▸ **EXERCISE PROMPT**
Word for word, reproduce each entry.

+ + + +

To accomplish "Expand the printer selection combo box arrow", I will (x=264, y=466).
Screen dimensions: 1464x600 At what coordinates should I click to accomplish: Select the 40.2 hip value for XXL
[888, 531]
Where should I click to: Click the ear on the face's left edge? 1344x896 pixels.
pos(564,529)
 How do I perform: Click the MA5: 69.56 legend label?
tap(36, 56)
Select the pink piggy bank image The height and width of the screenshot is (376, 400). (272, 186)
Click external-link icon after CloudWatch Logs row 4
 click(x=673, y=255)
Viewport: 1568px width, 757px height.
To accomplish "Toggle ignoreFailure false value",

+ + + +

▸ **SOLUTION TO THE PROBLEM**
To accomplish "Expand the printer selection combo box arrow", I will (x=264, y=466).
Screen dimensions: 1464x600 At what coordinates should I click to accomplish: Select the 40.2 hip value for XXL
[888, 531]
Where should I click to: Click the ear on the face's left edge? 1344x896 pixels.
pos(564,529)
 How do I perform: Click the MA5: 69.56 legend label?
tap(36, 56)
Select the pink piggy bank image The height and width of the screenshot is (376, 400). (272, 186)
Click external-link icon after CloudWatch Logs row 4
 click(x=673, y=255)
Viewport: 1568px width, 757px height.
To accomplish "Toggle ignoreFailure false value",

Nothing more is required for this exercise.